Within such systems, when data access operations frequently give rise to a need to make space for the subject data. For example, when retrieving data from lower storage levels such as system memory or lower level caches, a cache may need to overwrite other data already within the cache because no further unused space is available for the retrieved data. A replacement policy—typically a least-recently-used (LRU) replacement policy—is employed to decide which cache location(s) should be utilized to store the new data.
Often the cache location (commonly referred to as a “victim”) to be overwritten contains only data which is invalid or otherwise unusable from the perspective of a memory coherency model being employed, or for which valid copies are concurrently stored in other devices within the system storage hierarchy. In such cases, the new data may be simply written to the cache location without regard to preserving the existing data at that location.
At other times, however, the cache location selected to received the new data contains modified data, or data which is otherwise unique or special within the storage hierarchy.

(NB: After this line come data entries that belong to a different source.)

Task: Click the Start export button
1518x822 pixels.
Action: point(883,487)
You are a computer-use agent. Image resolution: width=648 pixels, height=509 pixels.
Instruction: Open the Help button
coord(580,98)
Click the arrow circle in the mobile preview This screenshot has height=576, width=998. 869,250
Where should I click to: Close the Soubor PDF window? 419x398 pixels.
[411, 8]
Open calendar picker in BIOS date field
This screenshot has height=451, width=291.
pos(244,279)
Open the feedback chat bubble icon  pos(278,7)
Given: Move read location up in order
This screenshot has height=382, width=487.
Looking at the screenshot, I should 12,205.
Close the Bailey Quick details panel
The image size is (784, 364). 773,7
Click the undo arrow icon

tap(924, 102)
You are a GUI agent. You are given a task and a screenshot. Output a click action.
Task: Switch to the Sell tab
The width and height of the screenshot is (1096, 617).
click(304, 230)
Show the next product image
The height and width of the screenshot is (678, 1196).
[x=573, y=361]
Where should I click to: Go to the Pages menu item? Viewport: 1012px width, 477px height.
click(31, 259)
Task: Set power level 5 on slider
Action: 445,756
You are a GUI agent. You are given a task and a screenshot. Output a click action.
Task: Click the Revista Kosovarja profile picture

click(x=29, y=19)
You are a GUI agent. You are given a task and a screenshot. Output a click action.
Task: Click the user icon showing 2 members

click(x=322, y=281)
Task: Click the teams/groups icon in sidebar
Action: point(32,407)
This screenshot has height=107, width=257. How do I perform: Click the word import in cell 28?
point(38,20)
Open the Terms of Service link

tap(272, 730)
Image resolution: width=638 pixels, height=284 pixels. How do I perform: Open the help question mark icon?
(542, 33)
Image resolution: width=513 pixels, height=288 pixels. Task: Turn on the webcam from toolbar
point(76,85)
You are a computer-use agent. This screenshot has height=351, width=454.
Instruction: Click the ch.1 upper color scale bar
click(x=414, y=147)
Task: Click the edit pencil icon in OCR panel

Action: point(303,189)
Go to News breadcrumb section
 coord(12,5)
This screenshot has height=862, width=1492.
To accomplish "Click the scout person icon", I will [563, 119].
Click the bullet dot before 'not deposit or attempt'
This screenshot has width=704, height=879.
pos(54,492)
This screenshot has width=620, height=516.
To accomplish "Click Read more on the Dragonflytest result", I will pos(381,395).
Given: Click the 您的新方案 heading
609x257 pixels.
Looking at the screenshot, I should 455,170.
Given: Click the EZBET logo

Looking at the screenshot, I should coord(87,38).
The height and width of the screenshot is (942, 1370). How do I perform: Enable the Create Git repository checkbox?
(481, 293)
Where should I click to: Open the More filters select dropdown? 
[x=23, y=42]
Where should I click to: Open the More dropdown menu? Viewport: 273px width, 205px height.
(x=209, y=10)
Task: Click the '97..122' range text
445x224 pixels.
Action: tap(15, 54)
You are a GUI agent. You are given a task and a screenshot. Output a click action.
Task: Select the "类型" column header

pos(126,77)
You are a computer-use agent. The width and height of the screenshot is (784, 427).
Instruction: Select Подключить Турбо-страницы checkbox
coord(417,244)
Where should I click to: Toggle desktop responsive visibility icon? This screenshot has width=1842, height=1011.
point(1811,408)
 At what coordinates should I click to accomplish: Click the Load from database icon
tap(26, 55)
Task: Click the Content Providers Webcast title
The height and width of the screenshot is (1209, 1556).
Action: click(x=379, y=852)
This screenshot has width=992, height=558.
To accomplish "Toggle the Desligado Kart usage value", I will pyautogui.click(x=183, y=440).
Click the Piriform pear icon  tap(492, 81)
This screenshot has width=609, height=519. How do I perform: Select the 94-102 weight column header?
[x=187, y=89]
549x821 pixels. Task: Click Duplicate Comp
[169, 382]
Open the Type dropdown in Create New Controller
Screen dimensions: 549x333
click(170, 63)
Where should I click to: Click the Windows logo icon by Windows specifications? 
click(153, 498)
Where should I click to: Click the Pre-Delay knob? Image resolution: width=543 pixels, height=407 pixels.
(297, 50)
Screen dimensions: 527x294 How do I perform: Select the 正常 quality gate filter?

In such instances, the replacement of data within a selected cache location (a process often referred to as “updating” the cache) requires that any modified data associated with the cache location selected by the replacement policy be written back to lower levels of the storage hierarchy for preservation. The process of writing modified data from a victim to system memory or a lower cache level is generally called a cast out or eviction.
When a cache initiates a data access operation—for instance, in response to a cache miss for a READ operation originating with a processor—typically the cache will initiate a data access operation (READ or WRITE) on a bus coupling the cache to lower storage levels. If the replacement policy requires that a modified cache line be overwritten, compelling a cast out for coherency purposes, the cache will also initiate the cast out bus operation.
Even when the selected victim contains data which is neither unique nor special within the storage hierarchy (i.e. invalid data), an operation to lower levels of the storage hierarchy may still be required. For instance, the cache organization may be “inclusive,” meaning that logically vertical in-line caches contain a common data set. “Precise” inclusivity requires that lower level caches include at least all cache lines contained within a vertically in-line, higher level cache, although the lower level cache may include additional cache lines as well. Imprecise or “pseudo-precise” inclusivity relaxes this requirement, but still seeks to have as much of the data within the higher level cache copied within the lower level cache as possible within constraints imposed by bandwidth utilization tradeoffs. Within an inclusive, hierarchical cache system, even if the cache line to be replaced is in a coherency state (e.g., “shared”) indicating that the data may be simple discarded without writing it to lower level storage, an operation to the lower level storage may be required to update inclusivity information. The storage device within which the cache line is to be overwritten (or “deallocated” and replaced) initiates an operation notifying lower level, in-line storage devices of the deallocation, so that the lower level devices may update internal inclusivity information associated with the cache line. This requires an operation in addition to the data access operation necessitating replacement of the cache line.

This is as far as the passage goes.